금융당국이 보험사들이 활용 중인 인공지능(AI) 기반 보험사기 탐지 시스템에서 발생할 수 있는 차별 가능성 및 소비자보호 리스크를 공식 가이드라인(안)에 위험 요소로 명시한 것으로 확인됐다. 보험사기 적발 효율을 앞세워 확산된 AI 활용이 특정 병원이나 고객군에 불리하게 작용할 수 있다는 점을 처음으로 문서에 담은 것이다.

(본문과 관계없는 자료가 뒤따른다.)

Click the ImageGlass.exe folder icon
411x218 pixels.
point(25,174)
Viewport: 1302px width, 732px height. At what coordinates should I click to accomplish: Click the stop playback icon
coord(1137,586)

8일 본지가 입수한 ‘금융분야 AI 가이드라인(안)’에는 지난해 12월 22일 금융연구원이 발표한 AI 활용의 7대 원칙을 바탕으로 한 적용 기준과 참고자료, 점검항목, 준수사례(예시) 등이 담겼다.
가이드라인 중 합법성 원칙과 신뢰성 원칙을 설명하는 대목에는 보험사의 보험사기탐지시스템(Fraud Detection System·FDS)에서 발생할 수 있는 편향 사례가 ‘준수사례(예시)’로 담겼다. 문서에는 “C보험사는 보험사기예측시스템(FDS)이 특정 병원의 진료 패턴을 과도하게 ‘사기 의심’으로 분류하는 편향을 발견하고 즉각적인 시정조치 및 근본 원인 분석을 실시하고 이를 개선했다”고 적혔다.
금융당국은 이 사례를 통해 AI 기반 탐지 시스템이 학습 데이터나 알고리즘 구조에 따라 특정 집단이나 거래 유형을 반복적으로 불리하게 평가할 가능성이 있음을 시사했다. 특히 보험사기 탐지 결과가 보험금 지급이나 조사 착수 등 실제 업무 판단에 활용되는 만큼, 이러한 편향이 소비자에게 불이익으로 이어질 수 있다는 점을 관리해야 할 위험 요인으로 보고 있다. 가이드라인은 개인의 권리·의무에 중대한 영향을 미치는 판단이나 평가를 수행하는 AI를 ‘고영향 인공지능’으로 분류할 수 있도록 하고, 이 경우 편향성과 공정성을 신뢰성 원칙의 핵심 점검 항목으로 제시했다.
이번 가이드라인은 법적 구속력을 갖는 규정은 아니며 금융권 자율규제 성격의 모범규준이다. 다만 보험사기 탐지 AI의 편향 가능성이 공식 문서에 명시됐다는 점에서 보험업계 전반에 주는 신호는 작지 않다는 평가가 나온다. AI 판단에 따른 보험금 지급 지연이나 거절이 향후 분쟁이나 소송으로 이어질 경우, 보험사의 관리 책임이 한층 엄격하게 따져질 수 있다는 의미로도 해석된다.